The installation is a full-room experience, designed to communicate the breadth of the corpus of artworks. The thousands of cards on the walls, slowly rotating around the players, represent the data points of the corpus of known Kota figures, while the 50 cards on the interactive table represent the figures on display in the exhibition. When the player brings two cards on the table within proximity, those cards link to each other. The color, thickness, and length of the link indicate the relative closeness of each figure within the data cloud. When a player links a group of cards on the table, a line is drawn through the room from the connecting data points in the cloud, creating an ever-intensifying lightning storm of connections.

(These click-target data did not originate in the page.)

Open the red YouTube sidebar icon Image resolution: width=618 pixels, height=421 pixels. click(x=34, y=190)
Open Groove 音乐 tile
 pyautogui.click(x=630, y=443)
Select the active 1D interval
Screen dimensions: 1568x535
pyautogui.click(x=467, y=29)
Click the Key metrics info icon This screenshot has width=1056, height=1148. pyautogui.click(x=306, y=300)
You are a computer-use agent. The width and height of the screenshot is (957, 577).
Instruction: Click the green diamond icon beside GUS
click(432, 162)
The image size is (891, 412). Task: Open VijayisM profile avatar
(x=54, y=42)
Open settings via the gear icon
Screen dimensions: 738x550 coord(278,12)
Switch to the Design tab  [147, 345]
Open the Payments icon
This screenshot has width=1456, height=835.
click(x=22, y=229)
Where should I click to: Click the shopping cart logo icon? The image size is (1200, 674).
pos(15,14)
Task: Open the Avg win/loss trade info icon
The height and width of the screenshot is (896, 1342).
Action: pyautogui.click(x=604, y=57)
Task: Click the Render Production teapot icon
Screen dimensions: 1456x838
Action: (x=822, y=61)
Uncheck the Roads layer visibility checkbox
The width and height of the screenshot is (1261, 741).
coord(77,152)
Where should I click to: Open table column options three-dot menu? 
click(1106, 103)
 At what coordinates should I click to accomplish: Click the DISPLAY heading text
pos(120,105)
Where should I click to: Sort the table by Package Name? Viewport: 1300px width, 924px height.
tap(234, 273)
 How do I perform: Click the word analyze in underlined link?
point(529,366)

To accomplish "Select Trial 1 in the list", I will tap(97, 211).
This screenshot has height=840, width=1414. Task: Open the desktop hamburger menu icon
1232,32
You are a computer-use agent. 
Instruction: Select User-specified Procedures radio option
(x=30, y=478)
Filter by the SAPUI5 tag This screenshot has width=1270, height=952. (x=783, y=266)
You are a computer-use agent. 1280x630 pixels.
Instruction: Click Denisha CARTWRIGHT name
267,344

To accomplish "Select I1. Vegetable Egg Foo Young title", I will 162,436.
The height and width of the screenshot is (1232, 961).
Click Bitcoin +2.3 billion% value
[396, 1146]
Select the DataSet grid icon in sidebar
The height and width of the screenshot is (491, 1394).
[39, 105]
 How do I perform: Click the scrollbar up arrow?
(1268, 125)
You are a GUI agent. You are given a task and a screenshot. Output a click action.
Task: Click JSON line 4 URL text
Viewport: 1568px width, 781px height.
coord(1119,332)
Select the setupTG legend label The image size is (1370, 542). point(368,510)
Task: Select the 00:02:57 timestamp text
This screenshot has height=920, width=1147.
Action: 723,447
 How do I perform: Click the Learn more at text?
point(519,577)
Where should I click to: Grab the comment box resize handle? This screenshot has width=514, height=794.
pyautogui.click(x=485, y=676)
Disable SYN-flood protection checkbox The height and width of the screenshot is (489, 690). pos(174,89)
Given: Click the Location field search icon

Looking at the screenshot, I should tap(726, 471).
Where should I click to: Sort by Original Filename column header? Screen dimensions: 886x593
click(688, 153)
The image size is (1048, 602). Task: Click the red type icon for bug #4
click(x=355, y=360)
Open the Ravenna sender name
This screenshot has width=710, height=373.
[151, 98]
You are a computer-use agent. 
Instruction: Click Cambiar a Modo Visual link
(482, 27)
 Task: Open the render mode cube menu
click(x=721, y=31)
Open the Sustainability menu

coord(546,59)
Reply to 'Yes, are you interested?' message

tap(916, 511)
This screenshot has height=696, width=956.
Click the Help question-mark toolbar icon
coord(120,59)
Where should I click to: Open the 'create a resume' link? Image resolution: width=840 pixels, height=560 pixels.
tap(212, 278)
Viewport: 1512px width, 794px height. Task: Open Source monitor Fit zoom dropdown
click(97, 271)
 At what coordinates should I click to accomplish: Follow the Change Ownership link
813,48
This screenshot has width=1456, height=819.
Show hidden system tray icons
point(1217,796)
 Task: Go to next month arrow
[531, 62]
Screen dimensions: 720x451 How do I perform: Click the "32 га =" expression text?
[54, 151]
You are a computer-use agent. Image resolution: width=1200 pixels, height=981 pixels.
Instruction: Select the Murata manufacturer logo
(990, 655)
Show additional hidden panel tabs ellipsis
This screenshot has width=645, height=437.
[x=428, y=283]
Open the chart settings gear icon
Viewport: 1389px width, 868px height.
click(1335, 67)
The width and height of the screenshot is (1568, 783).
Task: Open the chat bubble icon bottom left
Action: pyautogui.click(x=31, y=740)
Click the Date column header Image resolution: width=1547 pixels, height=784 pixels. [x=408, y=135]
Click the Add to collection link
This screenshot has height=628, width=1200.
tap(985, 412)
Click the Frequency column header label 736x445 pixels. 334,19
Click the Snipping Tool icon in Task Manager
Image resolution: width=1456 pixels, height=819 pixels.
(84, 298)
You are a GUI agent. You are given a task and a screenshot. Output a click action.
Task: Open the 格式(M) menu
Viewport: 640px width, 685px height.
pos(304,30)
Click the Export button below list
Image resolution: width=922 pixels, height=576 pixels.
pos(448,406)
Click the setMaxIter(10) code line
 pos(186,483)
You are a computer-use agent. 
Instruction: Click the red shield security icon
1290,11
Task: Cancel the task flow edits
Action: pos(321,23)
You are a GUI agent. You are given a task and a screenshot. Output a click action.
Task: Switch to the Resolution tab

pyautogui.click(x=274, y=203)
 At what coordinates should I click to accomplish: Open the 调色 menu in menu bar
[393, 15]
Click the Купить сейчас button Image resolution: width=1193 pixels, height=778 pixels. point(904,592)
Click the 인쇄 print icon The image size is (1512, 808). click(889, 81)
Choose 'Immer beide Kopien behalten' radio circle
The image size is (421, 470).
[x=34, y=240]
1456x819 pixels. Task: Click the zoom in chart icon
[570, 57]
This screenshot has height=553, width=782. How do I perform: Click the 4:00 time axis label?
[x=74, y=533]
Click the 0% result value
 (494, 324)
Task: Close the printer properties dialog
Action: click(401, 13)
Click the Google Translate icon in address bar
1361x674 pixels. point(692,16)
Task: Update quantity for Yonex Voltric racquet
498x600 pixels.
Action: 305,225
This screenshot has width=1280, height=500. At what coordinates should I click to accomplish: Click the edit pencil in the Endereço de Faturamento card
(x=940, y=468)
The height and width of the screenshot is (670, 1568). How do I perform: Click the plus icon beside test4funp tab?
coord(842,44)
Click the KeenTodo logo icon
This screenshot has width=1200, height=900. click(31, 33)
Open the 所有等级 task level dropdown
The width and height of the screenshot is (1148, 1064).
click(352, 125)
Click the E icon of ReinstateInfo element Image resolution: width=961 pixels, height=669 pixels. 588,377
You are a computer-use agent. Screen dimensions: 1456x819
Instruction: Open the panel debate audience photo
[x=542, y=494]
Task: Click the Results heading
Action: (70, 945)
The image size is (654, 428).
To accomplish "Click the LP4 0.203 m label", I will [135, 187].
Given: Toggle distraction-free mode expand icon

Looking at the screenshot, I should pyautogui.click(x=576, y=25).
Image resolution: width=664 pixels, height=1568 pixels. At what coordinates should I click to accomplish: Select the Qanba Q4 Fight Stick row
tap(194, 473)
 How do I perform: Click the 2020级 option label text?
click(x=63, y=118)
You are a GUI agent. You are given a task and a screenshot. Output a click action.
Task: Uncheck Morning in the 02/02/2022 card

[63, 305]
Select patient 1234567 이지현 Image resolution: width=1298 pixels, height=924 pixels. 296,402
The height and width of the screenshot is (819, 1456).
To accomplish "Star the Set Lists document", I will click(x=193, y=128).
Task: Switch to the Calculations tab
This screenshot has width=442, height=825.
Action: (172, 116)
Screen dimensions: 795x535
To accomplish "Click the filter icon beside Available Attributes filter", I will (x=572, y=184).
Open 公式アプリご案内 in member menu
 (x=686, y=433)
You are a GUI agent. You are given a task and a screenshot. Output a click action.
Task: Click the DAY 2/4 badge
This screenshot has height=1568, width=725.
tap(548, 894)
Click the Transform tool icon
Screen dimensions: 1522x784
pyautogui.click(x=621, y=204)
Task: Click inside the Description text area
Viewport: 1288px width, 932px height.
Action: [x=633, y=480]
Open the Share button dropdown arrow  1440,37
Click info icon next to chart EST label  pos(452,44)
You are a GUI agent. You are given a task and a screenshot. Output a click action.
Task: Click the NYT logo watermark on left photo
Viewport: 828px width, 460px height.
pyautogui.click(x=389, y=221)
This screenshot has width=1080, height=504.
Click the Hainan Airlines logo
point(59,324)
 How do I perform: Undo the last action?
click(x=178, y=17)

The Kota Data Cloud project culminated in a 6-month artist residency program during the exhibition, where my team and I designed and developed experimental interactive works inspired by the Kota Data Cloud. The primary project was an interactive web app that allowed visitors to explore the catalogued attributes of the artworks by creating their own theoretical models. These Kota-inspired models were then generated as 3D printed objects, and were used in a month-long student-led curatorial workshop in the residency space. Additionally, in collaboration with musician Philip Hayes, we converted Cloth’s XML data set into a procedural music library and designed a museum-wide digital concert of data-driven songs, utilizing the data from the 50 figures on display in the museum.
Ultimately, I feel that this project encapsulates the power of interactivity on a cultural level. The installation brought about deep discussion about the use of free-form play as a way to better see nuance in artworks, and about the ethics of using modern technology to interact with spiritual objects. The unique approach to experiencing the artworks attracted a new audience to the institution, and allowed visitors to experience and think about the work in completely new ways.